■ PROVIDED ENTRIES
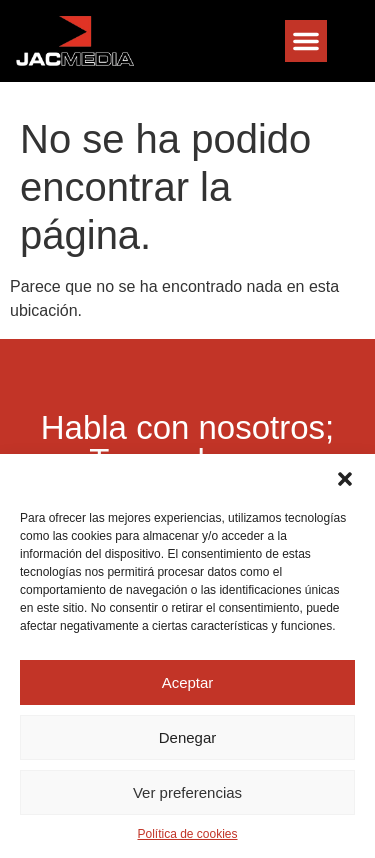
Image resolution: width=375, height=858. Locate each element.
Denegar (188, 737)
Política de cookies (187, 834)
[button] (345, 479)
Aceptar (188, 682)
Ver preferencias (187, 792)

■ WHAT TO PRODUCE
Quote every row above word for word, but leave out the picture.

■ ANSWER FOR THIS EXERCISE
Image resolution: width=375, height=858. Locate each element.
Denegar (188, 737)
Política de cookies (187, 834)
[button] (345, 479)
Aceptar (188, 682)
Ver preferencias (187, 792)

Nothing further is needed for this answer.